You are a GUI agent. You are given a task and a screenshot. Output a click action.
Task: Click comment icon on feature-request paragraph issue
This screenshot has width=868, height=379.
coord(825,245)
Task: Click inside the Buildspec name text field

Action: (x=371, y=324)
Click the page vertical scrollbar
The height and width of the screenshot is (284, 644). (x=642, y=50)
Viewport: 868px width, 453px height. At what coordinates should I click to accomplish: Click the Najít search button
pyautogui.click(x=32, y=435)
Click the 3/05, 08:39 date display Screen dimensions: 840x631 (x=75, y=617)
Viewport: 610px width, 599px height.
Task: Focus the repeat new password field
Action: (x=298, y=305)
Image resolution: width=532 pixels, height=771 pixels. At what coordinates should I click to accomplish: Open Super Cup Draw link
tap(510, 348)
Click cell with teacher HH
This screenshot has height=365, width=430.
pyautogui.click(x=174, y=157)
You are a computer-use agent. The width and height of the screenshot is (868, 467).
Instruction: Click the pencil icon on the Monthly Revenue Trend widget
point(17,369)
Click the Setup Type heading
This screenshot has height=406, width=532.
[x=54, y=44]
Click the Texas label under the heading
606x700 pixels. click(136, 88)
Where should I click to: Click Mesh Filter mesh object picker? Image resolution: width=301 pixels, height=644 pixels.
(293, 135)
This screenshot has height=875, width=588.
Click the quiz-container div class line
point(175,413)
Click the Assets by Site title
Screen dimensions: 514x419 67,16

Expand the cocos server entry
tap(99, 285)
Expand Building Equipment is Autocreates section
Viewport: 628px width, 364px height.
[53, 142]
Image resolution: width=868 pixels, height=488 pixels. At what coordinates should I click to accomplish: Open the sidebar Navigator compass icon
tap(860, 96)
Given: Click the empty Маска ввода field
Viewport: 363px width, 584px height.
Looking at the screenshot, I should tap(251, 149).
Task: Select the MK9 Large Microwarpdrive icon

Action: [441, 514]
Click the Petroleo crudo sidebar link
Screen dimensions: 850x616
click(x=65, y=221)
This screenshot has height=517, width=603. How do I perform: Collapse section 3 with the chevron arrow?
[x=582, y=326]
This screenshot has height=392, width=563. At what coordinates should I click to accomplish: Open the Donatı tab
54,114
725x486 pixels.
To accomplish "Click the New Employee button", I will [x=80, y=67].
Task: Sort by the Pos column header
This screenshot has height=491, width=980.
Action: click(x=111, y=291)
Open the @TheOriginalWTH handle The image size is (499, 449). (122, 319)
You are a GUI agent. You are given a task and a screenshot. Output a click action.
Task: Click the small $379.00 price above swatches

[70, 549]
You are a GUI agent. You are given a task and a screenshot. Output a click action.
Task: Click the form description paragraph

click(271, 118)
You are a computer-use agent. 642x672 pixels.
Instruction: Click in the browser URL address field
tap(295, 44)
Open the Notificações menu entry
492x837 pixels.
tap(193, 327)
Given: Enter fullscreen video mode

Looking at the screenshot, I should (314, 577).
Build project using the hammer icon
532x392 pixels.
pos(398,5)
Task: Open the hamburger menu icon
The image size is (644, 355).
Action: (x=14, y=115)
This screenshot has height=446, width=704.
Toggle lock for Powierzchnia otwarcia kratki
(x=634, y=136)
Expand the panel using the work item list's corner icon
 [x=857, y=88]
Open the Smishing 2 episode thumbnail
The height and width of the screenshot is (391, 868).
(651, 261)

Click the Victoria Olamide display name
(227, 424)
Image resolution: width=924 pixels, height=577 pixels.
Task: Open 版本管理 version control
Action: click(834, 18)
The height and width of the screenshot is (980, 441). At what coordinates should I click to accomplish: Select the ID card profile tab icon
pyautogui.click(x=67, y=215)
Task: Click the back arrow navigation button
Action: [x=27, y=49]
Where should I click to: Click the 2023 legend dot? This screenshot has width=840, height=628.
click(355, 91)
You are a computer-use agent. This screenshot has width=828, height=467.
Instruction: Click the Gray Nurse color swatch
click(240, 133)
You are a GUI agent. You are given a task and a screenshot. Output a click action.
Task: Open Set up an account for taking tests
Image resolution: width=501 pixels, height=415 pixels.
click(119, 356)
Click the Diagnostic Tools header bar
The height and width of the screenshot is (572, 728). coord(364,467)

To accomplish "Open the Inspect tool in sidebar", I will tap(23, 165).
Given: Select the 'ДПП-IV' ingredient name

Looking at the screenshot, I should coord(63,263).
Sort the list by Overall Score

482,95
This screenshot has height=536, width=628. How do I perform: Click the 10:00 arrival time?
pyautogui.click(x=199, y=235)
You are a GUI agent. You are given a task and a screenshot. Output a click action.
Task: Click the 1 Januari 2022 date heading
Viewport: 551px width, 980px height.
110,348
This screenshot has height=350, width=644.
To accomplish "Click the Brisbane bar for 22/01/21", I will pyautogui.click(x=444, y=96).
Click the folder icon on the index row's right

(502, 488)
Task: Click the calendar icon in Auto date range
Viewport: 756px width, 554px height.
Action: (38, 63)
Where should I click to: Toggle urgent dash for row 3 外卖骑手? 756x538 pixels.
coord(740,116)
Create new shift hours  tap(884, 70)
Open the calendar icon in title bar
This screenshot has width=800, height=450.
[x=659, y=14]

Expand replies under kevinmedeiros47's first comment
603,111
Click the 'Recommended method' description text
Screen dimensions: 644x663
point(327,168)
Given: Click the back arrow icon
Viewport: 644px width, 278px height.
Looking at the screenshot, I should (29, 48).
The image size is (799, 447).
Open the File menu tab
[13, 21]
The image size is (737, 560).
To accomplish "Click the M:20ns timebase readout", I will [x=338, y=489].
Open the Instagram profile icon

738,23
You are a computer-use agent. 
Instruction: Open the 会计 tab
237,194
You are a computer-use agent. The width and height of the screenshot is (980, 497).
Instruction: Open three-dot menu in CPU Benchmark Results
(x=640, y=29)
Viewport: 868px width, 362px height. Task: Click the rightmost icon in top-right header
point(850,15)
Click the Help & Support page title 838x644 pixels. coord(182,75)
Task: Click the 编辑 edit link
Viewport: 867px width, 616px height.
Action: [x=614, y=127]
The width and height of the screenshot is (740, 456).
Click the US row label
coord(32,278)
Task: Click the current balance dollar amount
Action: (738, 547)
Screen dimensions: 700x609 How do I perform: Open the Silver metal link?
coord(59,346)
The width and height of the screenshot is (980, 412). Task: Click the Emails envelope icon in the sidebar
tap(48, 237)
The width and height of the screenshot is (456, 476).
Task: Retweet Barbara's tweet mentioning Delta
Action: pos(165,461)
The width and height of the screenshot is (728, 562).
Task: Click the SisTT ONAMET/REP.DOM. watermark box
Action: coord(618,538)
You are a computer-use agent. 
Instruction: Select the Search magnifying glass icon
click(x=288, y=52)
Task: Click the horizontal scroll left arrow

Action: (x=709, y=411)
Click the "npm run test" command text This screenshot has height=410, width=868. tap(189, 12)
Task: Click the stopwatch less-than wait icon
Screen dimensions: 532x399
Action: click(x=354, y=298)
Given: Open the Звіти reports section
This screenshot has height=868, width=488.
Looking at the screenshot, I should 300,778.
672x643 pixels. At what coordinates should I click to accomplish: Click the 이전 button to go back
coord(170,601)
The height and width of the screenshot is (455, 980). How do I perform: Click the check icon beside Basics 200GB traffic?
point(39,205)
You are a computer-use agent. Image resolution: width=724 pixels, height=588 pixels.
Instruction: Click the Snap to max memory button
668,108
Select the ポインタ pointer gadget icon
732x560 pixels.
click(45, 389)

+ + + + +

▶ _Task to complete_
Would you copy each line of the data exactly as it appears above?

▶ _Exercise answer_
You are a GUI agent. You are given a task and a screenshot. Output a click action.
Task: Click comment icon on feature-request paragraph issue
This screenshot has width=868, height=379.
coord(825,245)
Task: Click inside the Buildspec name text field

Action: (x=371, y=324)
Click the page vertical scrollbar
The height and width of the screenshot is (284, 644). (x=642, y=50)
Viewport: 868px width, 453px height. At what coordinates should I click to accomplish: Click the Najít search button
pyautogui.click(x=32, y=435)
Click the 3/05, 08:39 date display Screen dimensions: 840x631 (x=75, y=617)
Viewport: 610px width, 599px height.
Task: Focus the repeat new password field
Action: (x=298, y=305)
Image resolution: width=532 pixels, height=771 pixels. At what coordinates should I click to accomplish: Open Super Cup Draw link
tap(510, 348)
Click cell with teacher HH
This screenshot has height=365, width=430.
pyautogui.click(x=174, y=157)
You are a computer-use agent. The width and height of the screenshot is (868, 467).
Instruction: Click the pencil icon on the Monthly Revenue Trend widget
point(17,369)
Click the Setup Type heading
This screenshot has height=406, width=532.
[x=54, y=44]
Click the Texas label under the heading
606x700 pixels. click(136, 88)
Where should I click to: Click Mesh Filter mesh object picker? Image resolution: width=301 pixels, height=644 pixels.
(293, 135)
This screenshot has height=875, width=588.
Click the quiz-container div class line
point(175,413)
Click the Assets by Site title
Screen dimensions: 514x419 67,16

Expand the cocos server entry
tap(99, 285)
Expand Building Equipment is Autocreates section
Viewport: 628px width, 364px height.
[53, 142]
Image resolution: width=868 pixels, height=488 pixels. At what coordinates should I click to accomplish: Open the sidebar Navigator compass icon
tap(860, 96)
Given: Click the empty Маска ввода field
Viewport: 363px width, 584px height.
Looking at the screenshot, I should tap(251, 149).
Task: Select the MK9 Large Microwarpdrive icon

Action: [441, 514]
Click the Petroleo crudo sidebar link
Screen dimensions: 850x616
click(x=65, y=221)
This screenshot has height=517, width=603. How do I perform: Collapse section 3 with the chevron arrow?
[x=582, y=326]
This screenshot has height=392, width=563. At what coordinates should I click to accomplish: Open the Donatı tab
54,114
725x486 pixels.
To accomplish "Click the New Employee button", I will [x=80, y=67].
Task: Sort by the Pos column header
This screenshot has height=491, width=980.
Action: click(x=111, y=291)
Open the @TheOriginalWTH handle The image size is (499, 449). (122, 319)
You are a GUI agent. You are given a task and a screenshot. Output a click action.
Task: Click the small $379.00 price above swatches

[70, 549]
You are a GUI agent. You are given a task and a screenshot. Output a click action.
Task: Click the form description paragraph

click(271, 118)
You are a computer-use agent. 642x672 pixels.
Instruction: Click in the browser URL address field
tap(295, 44)
Open the Notificações menu entry
492x837 pixels.
tap(193, 327)
Given: Enter fullscreen video mode

Looking at the screenshot, I should (314, 577).
Build project using the hammer icon
532x392 pixels.
pos(398,5)
Task: Open the hamburger menu icon
The image size is (644, 355).
Action: (x=14, y=115)
This screenshot has height=446, width=704.
Toggle lock for Powierzchnia otwarcia kratki
(x=634, y=136)
Expand the panel using the work item list's corner icon
 [x=857, y=88]
Open the Smishing 2 episode thumbnail
The height and width of the screenshot is (391, 868).
(651, 261)

Click the Victoria Olamide display name
(227, 424)
Image resolution: width=924 pixels, height=577 pixels.
Task: Open 版本管理 version control
Action: click(834, 18)
The height and width of the screenshot is (980, 441). At what coordinates should I click to accomplish: Select the ID card profile tab icon
pyautogui.click(x=67, y=215)
Task: Click the back arrow navigation button
Action: [x=27, y=49]
Where should I click to: Click the 2023 legend dot? This screenshot has width=840, height=628.
click(355, 91)
You are a computer-use agent. This screenshot has width=828, height=467.
Instruction: Click the Gray Nurse color swatch
click(240, 133)
You are a GUI agent. You are given a task and a screenshot. Output a click action.
Task: Open Set up an account for taking tests
Image resolution: width=501 pixels, height=415 pixels.
click(119, 356)
Click the Diagnostic Tools header bar
The height and width of the screenshot is (572, 728). coord(364,467)

To accomplish "Open the Inspect tool in sidebar", I will tap(23, 165).
Given: Select the 'ДПП-IV' ingredient name

Looking at the screenshot, I should coord(63,263).
Sort the list by Overall Score

482,95
This screenshot has height=536, width=628. How do I perform: Click the 10:00 arrival time?
pyautogui.click(x=199, y=235)
You are a GUI agent. You are given a task and a screenshot. Output a click action.
Task: Click the 1 Januari 2022 date heading
Viewport: 551px width, 980px height.
110,348
This screenshot has height=350, width=644.
To accomplish "Click the Brisbane bar for 22/01/21", I will pyautogui.click(x=444, y=96).
Click the folder icon on the index row's right

(502, 488)
Task: Click the calendar icon in Auto date range
Viewport: 756px width, 554px height.
Action: (38, 63)
Where should I click to: Toggle urgent dash for row 3 外卖骑手? 756x538 pixels.
coord(740,116)
Create new shift hours  tap(884, 70)
Open the calendar icon in title bar
This screenshot has width=800, height=450.
[x=659, y=14]

Expand replies under kevinmedeiros47's first comment
603,111
Click the 'Recommended method' description text
Screen dimensions: 644x663
point(327,168)
Given: Click the back arrow icon
Viewport: 644px width, 278px height.
Looking at the screenshot, I should (29, 48).
The image size is (799, 447).
Open the File menu tab
[13, 21]
The image size is (737, 560).
To accomplish "Click the M:20ns timebase readout", I will [x=338, y=489].
Open the Instagram profile icon

738,23
You are a computer-use agent. 
Instruction: Open the 会计 tab
237,194
You are a computer-use agent. The width and height of the screenshot is (980, 497).
Instruction: Open three-dot menu in CPU Benchmark Results
(x=640, y=29)
Viewport: 868px width, 362px height. Task: Click the rightmost icon in top-right header
point(850,15)
Click the Help & Support page title 838x644 pixels. coord(182,75)
Task: Click the 编辑 edit link
Viewport: 867px width, 616px height.
Action: [x=614, y=127]
The width and height of the screenshot is (740, 456).
Click the US row label
coord(32,278)
Task: Click the current balance dollar amount
Action: (738, 547)
Screen dimensions: 700x609 How do I perform: Open the Silver metal link?
coord(59,346)
The width and height of the screenshot is (980, 412). Task: Click the Emails envelope icon in the sidebar
tap(48, 237)
The width and height of the screenshot is (456, 476).
Task: Retweet Barbara's tweet mentioning Delta
Action: pos(165,461)
The width and height of the screenshot is (728, 562).
Task: Click the SisTT ONAMET/REP.DOM. watermark box
Action: coord(618,538)
You are a computer-use agent. 
Instruction: Select the Search magnifying glass icon
click(x=288, y=52)
Task: Click the horizontal scroll left arrow

Action: (x=709, y=411)
Click the "npm run test" command text This screenshot has height=410, width=868. tap(189, 12)
Task: Click the stopwatch less-than wait icon
Screen dimensions: 532x399
Action: click(x=354, y=298)
Given: Open the Звіти reports section
This screenshot has height=868, width=488.
Looking at the screenshot, I should 300,778.
672x643 pixels. At what coordinates should I click to accomplish: Click the 이전 button to go back
coord(170,601)
The height and width of the screenshot is (455, 980). How do I perform: Click the check icon beside Basics 200GB traffic?
point(39,205)
You are a computer-use agent. Image resolution: width=724 pixels, height=588 pixels.
Instruction: Click the Snap to max memory button
668,108
Select the ポインタ pointer gadget icon
732x560 pixels.
click(45, 389)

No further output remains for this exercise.